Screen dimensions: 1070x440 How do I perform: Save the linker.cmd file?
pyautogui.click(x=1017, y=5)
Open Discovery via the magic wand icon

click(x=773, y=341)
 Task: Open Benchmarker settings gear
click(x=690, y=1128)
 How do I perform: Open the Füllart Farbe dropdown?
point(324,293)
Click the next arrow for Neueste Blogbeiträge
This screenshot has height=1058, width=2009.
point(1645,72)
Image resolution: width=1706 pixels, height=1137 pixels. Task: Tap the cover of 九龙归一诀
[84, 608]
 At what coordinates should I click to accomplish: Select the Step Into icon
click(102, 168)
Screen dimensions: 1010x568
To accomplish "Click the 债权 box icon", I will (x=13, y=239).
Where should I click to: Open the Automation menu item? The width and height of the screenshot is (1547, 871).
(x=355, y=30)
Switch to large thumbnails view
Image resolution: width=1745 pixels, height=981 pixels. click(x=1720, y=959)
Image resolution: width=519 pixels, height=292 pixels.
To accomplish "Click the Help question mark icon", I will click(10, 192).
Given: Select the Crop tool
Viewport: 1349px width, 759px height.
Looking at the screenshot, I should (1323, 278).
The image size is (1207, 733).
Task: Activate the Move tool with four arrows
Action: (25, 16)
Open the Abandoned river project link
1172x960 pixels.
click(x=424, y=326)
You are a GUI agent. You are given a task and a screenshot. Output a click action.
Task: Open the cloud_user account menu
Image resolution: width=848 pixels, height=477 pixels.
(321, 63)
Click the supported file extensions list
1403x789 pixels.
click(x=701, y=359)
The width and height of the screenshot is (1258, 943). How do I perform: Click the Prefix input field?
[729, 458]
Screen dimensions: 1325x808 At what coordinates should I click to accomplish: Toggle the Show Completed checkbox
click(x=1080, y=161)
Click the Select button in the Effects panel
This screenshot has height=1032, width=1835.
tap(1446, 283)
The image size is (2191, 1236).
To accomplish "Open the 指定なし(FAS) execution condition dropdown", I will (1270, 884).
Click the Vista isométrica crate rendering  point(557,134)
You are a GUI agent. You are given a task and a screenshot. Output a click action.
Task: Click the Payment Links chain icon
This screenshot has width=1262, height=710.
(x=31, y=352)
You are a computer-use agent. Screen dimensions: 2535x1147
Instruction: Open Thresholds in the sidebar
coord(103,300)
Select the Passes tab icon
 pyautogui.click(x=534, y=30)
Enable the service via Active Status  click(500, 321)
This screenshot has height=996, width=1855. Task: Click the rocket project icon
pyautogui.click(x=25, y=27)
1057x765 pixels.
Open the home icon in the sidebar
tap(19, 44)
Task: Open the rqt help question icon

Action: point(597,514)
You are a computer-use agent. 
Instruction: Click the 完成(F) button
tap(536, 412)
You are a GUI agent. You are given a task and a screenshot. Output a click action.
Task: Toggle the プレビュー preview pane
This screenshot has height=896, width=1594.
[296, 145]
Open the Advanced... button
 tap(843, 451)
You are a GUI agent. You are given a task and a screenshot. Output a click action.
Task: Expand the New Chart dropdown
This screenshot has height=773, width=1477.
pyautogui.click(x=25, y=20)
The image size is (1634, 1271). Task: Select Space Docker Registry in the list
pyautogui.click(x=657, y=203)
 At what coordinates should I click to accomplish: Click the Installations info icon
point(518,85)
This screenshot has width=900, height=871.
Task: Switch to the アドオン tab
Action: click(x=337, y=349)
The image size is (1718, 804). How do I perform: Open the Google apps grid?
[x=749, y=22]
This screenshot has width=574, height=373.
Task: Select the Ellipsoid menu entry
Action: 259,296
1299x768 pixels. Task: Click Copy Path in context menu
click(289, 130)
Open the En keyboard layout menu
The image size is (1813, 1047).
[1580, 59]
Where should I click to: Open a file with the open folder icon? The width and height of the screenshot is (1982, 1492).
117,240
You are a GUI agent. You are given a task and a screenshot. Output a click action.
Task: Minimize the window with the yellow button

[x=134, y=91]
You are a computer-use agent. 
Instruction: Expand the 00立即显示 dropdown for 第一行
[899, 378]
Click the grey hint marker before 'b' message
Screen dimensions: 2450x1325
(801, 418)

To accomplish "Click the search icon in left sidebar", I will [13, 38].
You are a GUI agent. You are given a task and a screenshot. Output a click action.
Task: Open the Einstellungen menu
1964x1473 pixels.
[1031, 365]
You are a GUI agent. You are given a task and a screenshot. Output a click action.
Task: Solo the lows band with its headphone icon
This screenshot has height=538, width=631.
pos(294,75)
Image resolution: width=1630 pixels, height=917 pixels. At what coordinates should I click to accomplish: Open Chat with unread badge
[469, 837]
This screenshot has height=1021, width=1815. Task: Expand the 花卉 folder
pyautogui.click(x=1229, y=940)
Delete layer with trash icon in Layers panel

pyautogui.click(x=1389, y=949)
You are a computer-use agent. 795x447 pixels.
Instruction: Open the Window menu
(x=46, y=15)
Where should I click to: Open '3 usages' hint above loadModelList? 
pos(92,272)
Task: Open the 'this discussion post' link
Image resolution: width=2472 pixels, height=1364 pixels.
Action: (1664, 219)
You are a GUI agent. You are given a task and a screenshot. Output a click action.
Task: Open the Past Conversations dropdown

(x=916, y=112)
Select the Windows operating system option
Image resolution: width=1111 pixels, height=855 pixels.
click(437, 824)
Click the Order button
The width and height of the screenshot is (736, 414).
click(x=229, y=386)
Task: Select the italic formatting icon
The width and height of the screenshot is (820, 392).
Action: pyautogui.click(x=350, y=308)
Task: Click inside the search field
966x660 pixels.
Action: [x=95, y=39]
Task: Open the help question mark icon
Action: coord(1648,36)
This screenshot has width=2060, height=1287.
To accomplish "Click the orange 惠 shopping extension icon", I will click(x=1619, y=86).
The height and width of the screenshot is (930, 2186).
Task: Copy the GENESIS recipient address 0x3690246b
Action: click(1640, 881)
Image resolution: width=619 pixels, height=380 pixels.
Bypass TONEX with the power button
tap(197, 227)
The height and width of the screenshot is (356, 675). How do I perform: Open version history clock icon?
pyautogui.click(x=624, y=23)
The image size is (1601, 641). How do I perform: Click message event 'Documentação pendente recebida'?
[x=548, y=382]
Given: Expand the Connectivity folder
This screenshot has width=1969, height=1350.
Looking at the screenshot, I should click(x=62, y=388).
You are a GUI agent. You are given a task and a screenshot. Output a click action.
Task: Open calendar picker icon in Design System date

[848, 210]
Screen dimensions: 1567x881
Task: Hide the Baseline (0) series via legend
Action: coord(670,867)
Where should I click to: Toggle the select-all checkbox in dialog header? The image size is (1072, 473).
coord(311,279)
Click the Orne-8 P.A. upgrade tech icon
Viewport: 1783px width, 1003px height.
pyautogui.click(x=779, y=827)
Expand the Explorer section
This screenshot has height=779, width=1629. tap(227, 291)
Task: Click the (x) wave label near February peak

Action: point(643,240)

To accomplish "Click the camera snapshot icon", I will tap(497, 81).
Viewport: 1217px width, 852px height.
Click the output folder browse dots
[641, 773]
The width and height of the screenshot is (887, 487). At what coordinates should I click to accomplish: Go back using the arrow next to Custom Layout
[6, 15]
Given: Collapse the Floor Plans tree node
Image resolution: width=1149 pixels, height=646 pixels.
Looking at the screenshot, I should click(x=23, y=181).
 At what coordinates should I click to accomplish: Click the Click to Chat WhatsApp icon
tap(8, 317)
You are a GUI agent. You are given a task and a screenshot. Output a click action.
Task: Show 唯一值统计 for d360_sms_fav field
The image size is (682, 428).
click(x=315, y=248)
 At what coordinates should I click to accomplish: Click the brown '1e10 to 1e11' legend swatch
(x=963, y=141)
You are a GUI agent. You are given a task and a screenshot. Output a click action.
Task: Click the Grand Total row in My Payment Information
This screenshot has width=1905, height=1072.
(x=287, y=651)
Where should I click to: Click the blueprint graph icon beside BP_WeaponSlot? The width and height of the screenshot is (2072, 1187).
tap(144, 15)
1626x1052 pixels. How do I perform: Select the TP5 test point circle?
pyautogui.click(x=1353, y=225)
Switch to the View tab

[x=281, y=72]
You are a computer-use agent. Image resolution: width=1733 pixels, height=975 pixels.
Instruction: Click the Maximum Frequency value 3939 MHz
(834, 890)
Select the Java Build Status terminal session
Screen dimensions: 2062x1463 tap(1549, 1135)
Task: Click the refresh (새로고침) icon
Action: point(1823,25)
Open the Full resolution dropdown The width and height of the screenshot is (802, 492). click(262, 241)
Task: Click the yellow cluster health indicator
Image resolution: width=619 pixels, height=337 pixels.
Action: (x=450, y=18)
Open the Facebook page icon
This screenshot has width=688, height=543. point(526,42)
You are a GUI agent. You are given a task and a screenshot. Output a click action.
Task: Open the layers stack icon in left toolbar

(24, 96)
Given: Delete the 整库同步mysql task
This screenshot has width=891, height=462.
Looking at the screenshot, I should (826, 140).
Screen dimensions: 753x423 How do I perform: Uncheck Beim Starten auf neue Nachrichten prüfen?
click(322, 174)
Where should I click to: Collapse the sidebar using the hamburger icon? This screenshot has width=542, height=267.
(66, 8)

» **BRIEF**
Look through the entries above. Extract each line with the word "search".

» **TASK OUTPUT**
To accomplish "Click the search icon in left sidebar", I will [13, 38].
Task: Click inside the search field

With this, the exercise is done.